ENGRENAGES - Saison 1
Belle de loin, loin d’être belle.
Par Sullivan Le Postec • 2 janvier 2007
Canal+ - Son & Lumière, 2005
Une série conçue par Alexandra Clert et Guy-Patrick Sainderichin
Réalisation : Philippe Triboit (épisodes 1 à 4) et Pascal Chaumeil (épisodes 5 à 8)
Avec Gregory Fitoussi (le substitut du procureur Pierre Clément), Caroline Proust (Capitaine Laure Berthaud), Philippe Duclos (le juge d’instruction François Roban), Audrey Fleurot (Maître Joséphine Karlsson), Fred Bianconi (Fromentin), Thierry Gordard (Gilou)

Retour sur les huit épisodes de la première saison d’une série à qui on aura fait porter beaucoup d’ambitions, malheureusement sans qu’elle ait beaucoup de jugeote...

Le corps d’une jeune femme, entièrement défigurée, mais « très belle » (cherchez pas, personne n’a jamais compris), est retrouvé dans une benne à ordure. Le long des huit épisodes de la première saison, cette affaire va réunir plusieurs personnages censément au service du droit et de la justice.
Pierre Clément, substitut du procureur, supervise le travail d’enquête. Séparé de sa femme, il vit dans un appartement prêté gratuitement par un ami d’enfance, golden boy qui fournit putes et coke à ses « clients », et ça ne lui pose pas trop de problèmes.
Le Capitaine Laure Berthaud mène les investigations, entre deux oeillades avec Clément, assisté de Fromentin et Gillou, qui foire souvent parce qu’il n’est pas toujours facile de faire son métier de flic quand on est soit-même accro à la coke. Elle le couvrira sans l’ombre d’un remords, lui imposant quand même une de ces cures de désintoxication expresse de série télé.
Le Juge d’instruction François Roban applique la loi sans coeur ni humanité. Quand il incite lui-même par téléphone des gens à déposer une plainte pour pouvoir poursuivre son agenda, il considère qu’il lui est fidèle, à la loi, dans l’esprit sinon dans la lettre. Au troisième épisode, il a déjà réussi a pousser au suicide une mère fragile psychologiquement (parce que, dans le monde d’ « Engrenages », on est soit ripoux dépressif, soit faible suicidaire).
Maître Joséphine Karlsson a les dents qui rayent le parquais.
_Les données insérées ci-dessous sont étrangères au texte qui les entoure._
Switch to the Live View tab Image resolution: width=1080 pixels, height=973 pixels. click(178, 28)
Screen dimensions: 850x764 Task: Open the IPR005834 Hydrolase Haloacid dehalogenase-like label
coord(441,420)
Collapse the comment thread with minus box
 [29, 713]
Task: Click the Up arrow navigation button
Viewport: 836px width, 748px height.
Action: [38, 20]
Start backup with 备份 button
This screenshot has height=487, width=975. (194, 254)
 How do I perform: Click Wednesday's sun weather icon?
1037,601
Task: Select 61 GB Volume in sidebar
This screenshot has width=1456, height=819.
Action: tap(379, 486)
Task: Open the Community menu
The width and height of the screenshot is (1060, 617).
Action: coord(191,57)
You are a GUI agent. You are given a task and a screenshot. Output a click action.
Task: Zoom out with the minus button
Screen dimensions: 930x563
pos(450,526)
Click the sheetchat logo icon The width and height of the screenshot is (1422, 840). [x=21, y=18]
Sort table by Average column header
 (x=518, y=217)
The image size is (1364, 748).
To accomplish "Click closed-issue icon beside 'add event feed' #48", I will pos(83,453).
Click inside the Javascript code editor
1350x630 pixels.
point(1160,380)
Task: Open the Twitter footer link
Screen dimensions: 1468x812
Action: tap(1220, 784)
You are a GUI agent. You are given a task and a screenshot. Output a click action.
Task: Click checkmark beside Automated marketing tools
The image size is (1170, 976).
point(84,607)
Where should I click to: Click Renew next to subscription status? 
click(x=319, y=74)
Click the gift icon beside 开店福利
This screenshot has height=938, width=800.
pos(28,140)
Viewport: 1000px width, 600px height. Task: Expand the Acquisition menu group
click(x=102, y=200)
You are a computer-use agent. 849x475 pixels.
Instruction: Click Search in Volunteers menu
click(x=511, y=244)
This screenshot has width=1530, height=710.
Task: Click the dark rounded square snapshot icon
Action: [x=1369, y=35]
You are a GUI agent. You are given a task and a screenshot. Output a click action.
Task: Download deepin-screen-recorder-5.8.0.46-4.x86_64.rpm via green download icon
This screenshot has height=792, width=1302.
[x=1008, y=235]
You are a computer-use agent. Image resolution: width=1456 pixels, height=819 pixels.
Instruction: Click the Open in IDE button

Ses « coups » cyniques dans le prétoire lui valent d’être remarquée et elle est engagée pour servir de vitrine à Vincent Leroy, un ancien avocat qui ne peut plus exercer parce qu’il a été condamné pour le viol d’une de ses anciennes collaboratrice. En fait, il n’a violé personne, et l’ancienne collaboratrice en question l’avoue à Joséphine avant de mourir, de même que l’existence d’un fils né de leur aventure consentie. Mais tout ça, Joséphine ne le répétera pas à Leroy, parce que... En fait, on ne sait pas trop pourquoi, mais autant de noirceur, c’est cool, non ?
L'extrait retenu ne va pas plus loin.